Directions -
1. In the column about Spanish priests in Bombay, which two languages did Fr Tony Jurschik learn after arriving in India?
2. Pick up the column on Spanish priests and the Bombay to Barcelona library cafe after its final sentence and write the next part.

Quoted text -
>>

Though shaken by the reality of General Franco establishing his dictatorship regime from 1939, Nehru was convinced about the role India played.  He observed, “It wasn’t Spain only, the new world was locked in with barbarian hordes and brutal violence. If I deserted them, what would I cherish in India? For what kind of freedom do we struggle?”

‘Bombay brought joy; I didn’t need Spain’

Where would language education and social welfare be without the wonderful Spanish priests who walked among us. Urged to actually be the change they wanted to see in the world, these remarkable men modestly began work here from 1921. Many more left their homeland after the Civil War — assigned to missions in South America, Japan, the Philippines and India. 

Of the dozen Spanish priests whom I profiled 15 years ago, Fr Francis Juan at St Stanislaus School, Bandra, and Fr Joseph Aran at St Mary’s, Byculla, still grace the city. Fr Tony Jurschik might have been a lawyer had he not “distinctly heard God’s call” at a riverside retreat in Manresa. It was not just challenging English to study from scratch, as all Spanish missionaries had to. Stepping on desi soil, he diligently learnt Marathi and Hindi to minister to Adivasis in Dindori and Dalits in Manmad. 

The treasurer of Seva Niketan in Byculla when we had met, Fr Manolo Tasso came away as a 21-year-old, to teach theology, Spanish and French. He returned only twice to Spain in his lifetime, content to keep in touch with nieces and nephews on email.  

Smilingly recounting he was “fortuitously sent to India”, Fr Peter Ribes was the last Latin tutor in Bombay. From a Barcelona family of lawyers, doctors and engineers, he quietly stepped aside solo, assuring his SJ (Society of Jesus) superior of his willingness to go wherever in the world he was intended to serve as a missionary. The city of his adoption inspired a strong sense of belonging — “Bombay brought joy; I didn’t need Spain.”  

Other legendary Spaniards have included Fr Henry Heras, admired for his knowledge of ancient indigenous cultures, and Fr Joachim Fuster, a memorable Director of the Institute of Counselling at St Xavier’s College. Arriving with two doctorates and a deep love for India, Fr Hermenegild Santapau became chief botanist to the government, with plant species and even a genus bearing his name: Santapauella. 

Fr Ramon Nubiola remains adored by the tribals of Talasari, whose rights he tirelessly championed. When over 400 of them wept over his coffin, one said, “Open his heart and you will find the word ‘Warli’ engraved.”      

Paying it forward

In a week of celebratory moments, the Diwali morning shining brightest has to be the recent one at Amin Sheikh’s library cafe, Bombay to Barcelona, in Marol. His story of grit and guts has been told earlier. But to witness firsthand the glow Amin and his beautiful family cast around friends and customers alike is something else. They have come straight from the airport, landing from Almaty where his Catalonian wife Sara Mampel Vallve is a music teacher at the Kazakhstan International School.

<<

Collected data:
>>

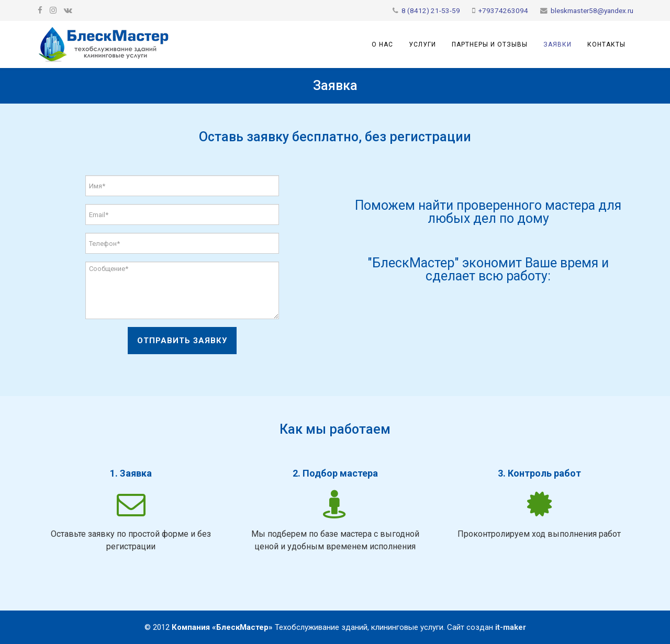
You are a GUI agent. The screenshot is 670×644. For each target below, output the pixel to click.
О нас (382, 44)
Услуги (422, 44)
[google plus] (53, 10)
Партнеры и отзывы (489, 44)
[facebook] (40, 10)
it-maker (510, 627)
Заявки (557, 44)
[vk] (68, 10)
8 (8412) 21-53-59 (431, 10)
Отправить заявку (182, 341)
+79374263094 (503, 10)
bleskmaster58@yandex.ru (592, 10)
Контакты (606, 44)
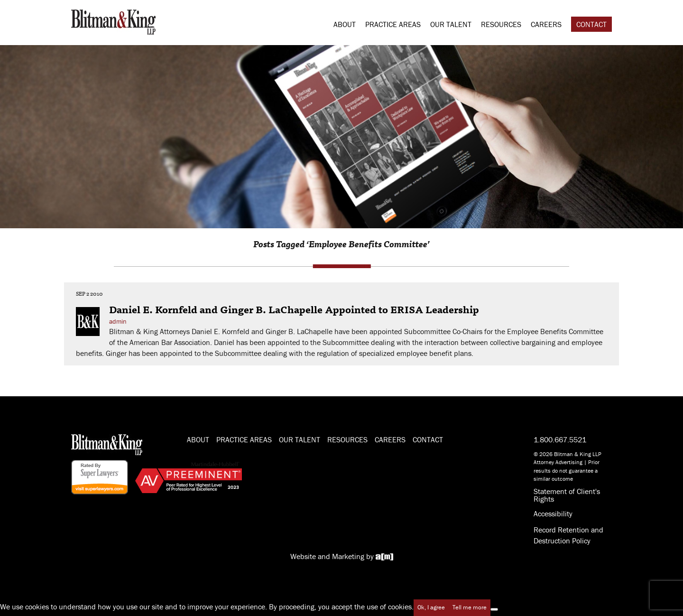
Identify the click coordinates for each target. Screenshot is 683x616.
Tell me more (470, 607)
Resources (501, 24)
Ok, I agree (431, 607)
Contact (591, 24)
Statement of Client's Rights (567, 495)
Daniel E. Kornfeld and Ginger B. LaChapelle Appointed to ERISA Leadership (294, 309)
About (344, 24)
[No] (494, 609)
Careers (546, 24)
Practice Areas (393, 24)
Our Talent (451, 24)
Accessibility (553, 513)
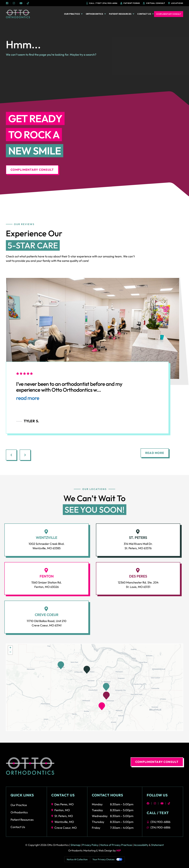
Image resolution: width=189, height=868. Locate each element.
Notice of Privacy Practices (116, 845)
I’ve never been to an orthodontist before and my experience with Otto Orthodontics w (69, 391)
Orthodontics (96, 14)
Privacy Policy (90, 845)
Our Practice (74, 14)
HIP (118, 850)
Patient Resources (122, 14)
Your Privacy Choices (103, 859)
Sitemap (75, 845)
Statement (157, 845)
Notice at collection (77, 859)
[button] (106, 695)
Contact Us (146, 14)
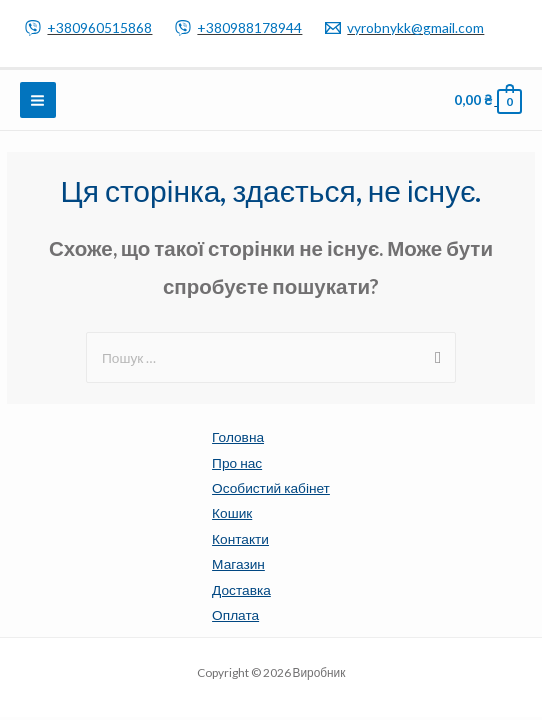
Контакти (240, 538)
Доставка (241, 589)
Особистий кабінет (271, 487)
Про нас (237, 462)
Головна (238, 436)
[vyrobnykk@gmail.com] (405, 28)
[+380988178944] (239, 28)
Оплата (235, 614)
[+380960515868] (89, 28)
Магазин (238, 563)
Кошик (232, 512)
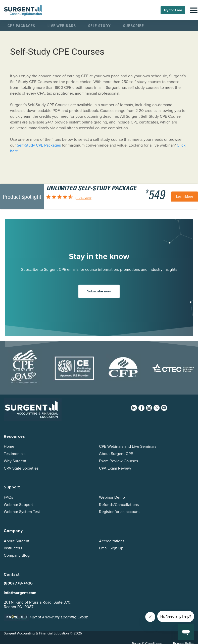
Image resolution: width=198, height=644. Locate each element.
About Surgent (17, 541)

<<

Answers given -
1. Marathi and Hindi.

2.
The moment his sparkly six-year-old son Jaan dashes in, he slips a friendly, small palm in mine, steering us importantly through the buzzy interior of his father’s pride project. Grinning when he figures his baby sister has the same name as my adult daughter, Ayesha.

With incredible courage combined with dogged determination Amin has chased near-impossible dreams. “Near”, because “impossible” is a notion he has never entertained. Not even as a slum kid turned runaway and vagrant, forced to make Dadar station his home, reduced to beg, routinely fighting beatings and other physical abuse. 

This exceptional life story is shared in frank detail in his autobiography (fully drafted in capital letters on account of a minimal formal education), titled Bombay Mumbai: Life is Life, I am Because of You. Translated into 11 languages worldwide, Amin dedicates it “to Snehasadan and to every street child in the world”. Self-published and hawked at city traffic signals, at first this fared better in Spain and France. 

Amin constantly expresses deep gratitude to Fr Placido Fonseca, Br Molines and Fr Tony Fonseca of the Snehasadan orphanage at Chakala in Andheri East, for the loving care with which they tended to the lost boys and girls of his rough growing up years. He says, “Like those amazing Jesuits at Snehasadan, I have the greatest respect for Spanish priests like Fr Federico Sopena, Fr Peter Ribes and Fr Javier. What examples they have been for our country. Spain for me holds much solidarity.” 

Scavenging for food from garbage cans while dodging beatings at various jobs, from a teashop hand to boot polish boy, after some very secure years at Snehasadan, Amin was gifted an experience that proved the ultimate turning point. A flight ticket to Barcelona from adman Eustace Fernandes, co-creator of the Amul Girl with Sylvester daCunha, for whom he worked as a Man Friday. 

Returning with high hopes of realising lofty dreams, he decided to use funds generated from his book sales as seed money to start Bombay to Barcelona, a safe space offering food and employment to one-time street boys and girls like him. It floats on a pervasively cheerful vibe. Customers can munch on B2B chicken sandwiches and minced mushroom vada pao, topped by crisp churros with dense chocolate sauce. 

Or simply sip a frothy coffee and soak in a good read from piled books on shelves alongside plants. Beside hang rows of shirts and trinkets, fashioned by the trained youngsters who wait at tables — warmly welcoming, politely attentive. 

“The B2B kids are my real heroes,” Amin is clear. “Do what you want but no one has the right to play with any child’s life.”